→ WHAT TO DO: Print, from the listing below, the lines starting at the line containing "Where should I click to: Click the Novo..." and ending at the line containing "Given: Select the greyed-out Breakdown field", exactly as they stand, and print nothing else.

→ RECORDED INFORMATION:

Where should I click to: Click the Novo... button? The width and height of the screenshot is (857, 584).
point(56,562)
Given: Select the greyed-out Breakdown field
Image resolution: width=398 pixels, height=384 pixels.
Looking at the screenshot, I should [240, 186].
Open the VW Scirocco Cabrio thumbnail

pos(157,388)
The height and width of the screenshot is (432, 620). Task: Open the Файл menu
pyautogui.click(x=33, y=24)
==
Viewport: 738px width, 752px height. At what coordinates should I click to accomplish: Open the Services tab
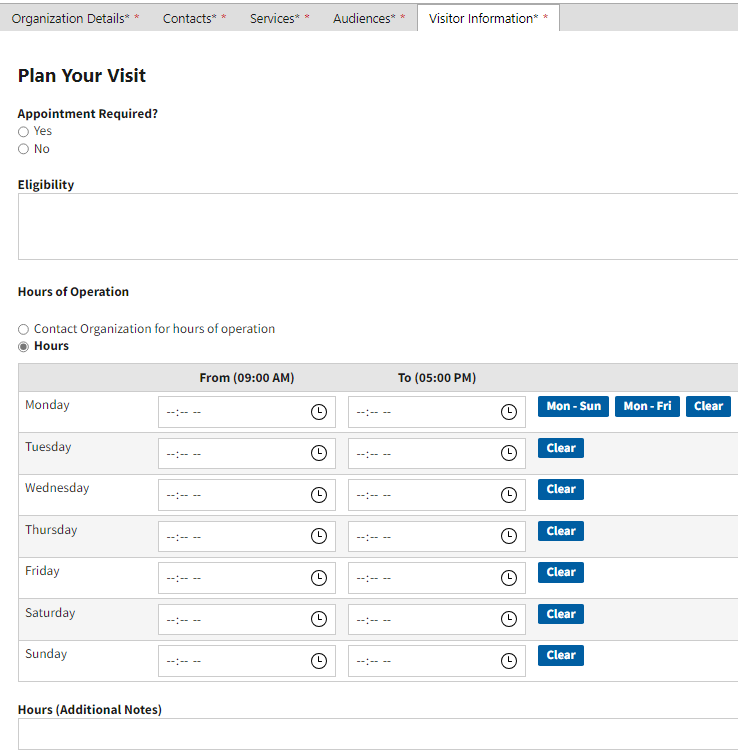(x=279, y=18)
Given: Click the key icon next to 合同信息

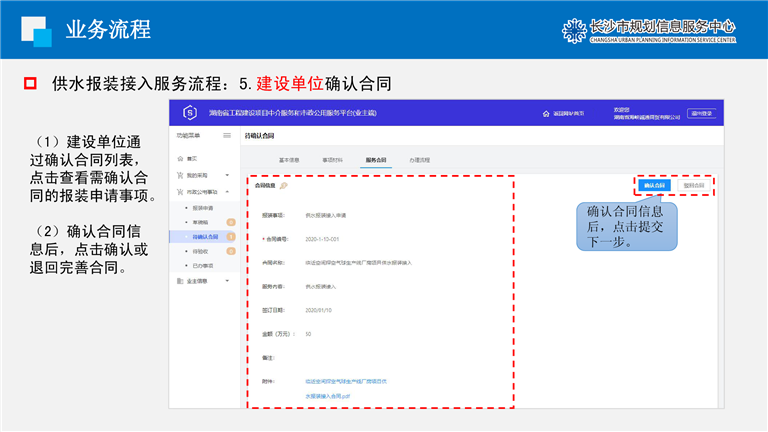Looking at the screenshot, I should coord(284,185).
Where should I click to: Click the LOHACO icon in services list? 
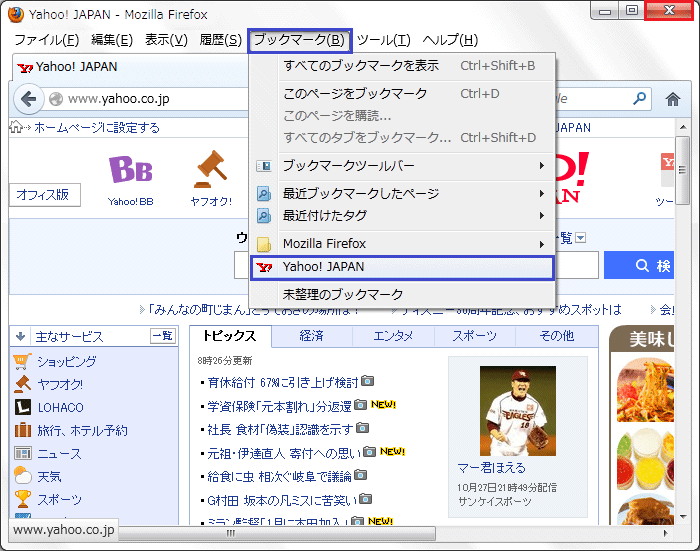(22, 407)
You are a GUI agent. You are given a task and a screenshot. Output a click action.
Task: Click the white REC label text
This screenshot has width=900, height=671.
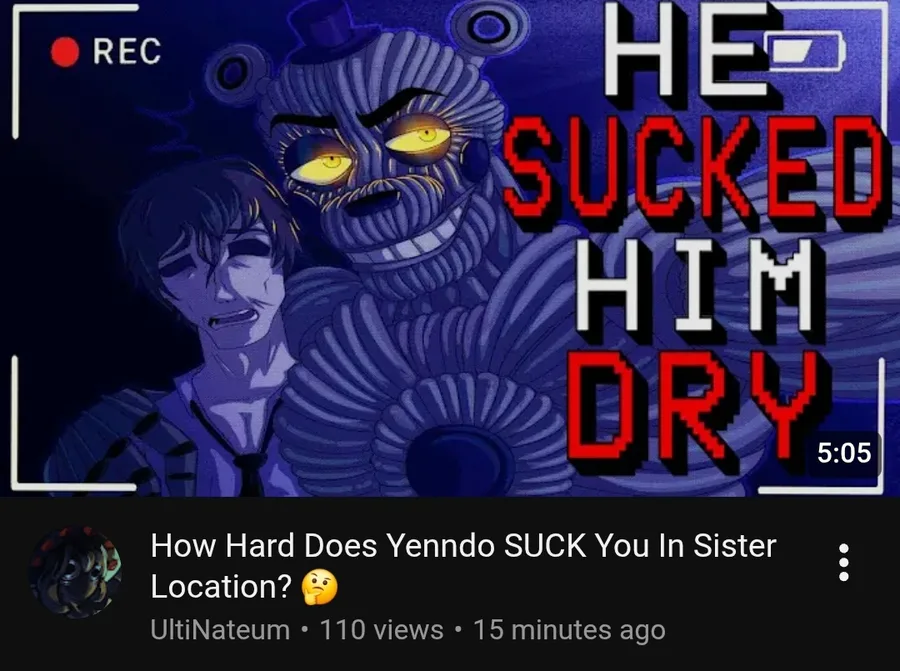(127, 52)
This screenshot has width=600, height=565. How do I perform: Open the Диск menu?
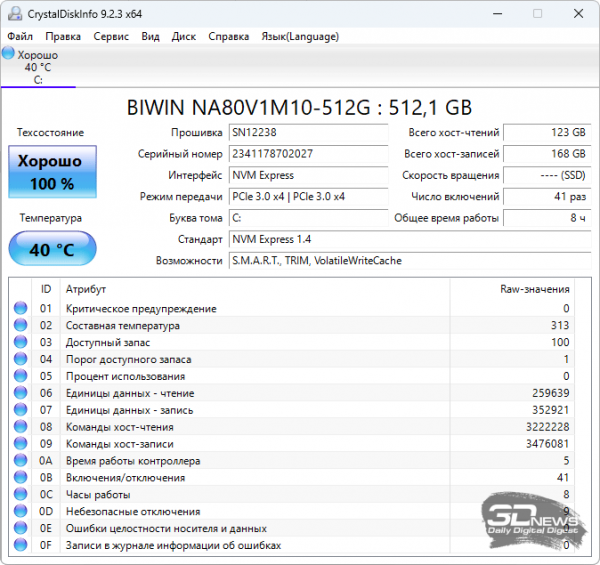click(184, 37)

→ RESPONSE TO THIS EXERCISE:
Where should I click to: Click the Novo... button? The width and height of the screenshot is (857, 584).
point(56,562)
Given: Select the greyed-out Breakdown field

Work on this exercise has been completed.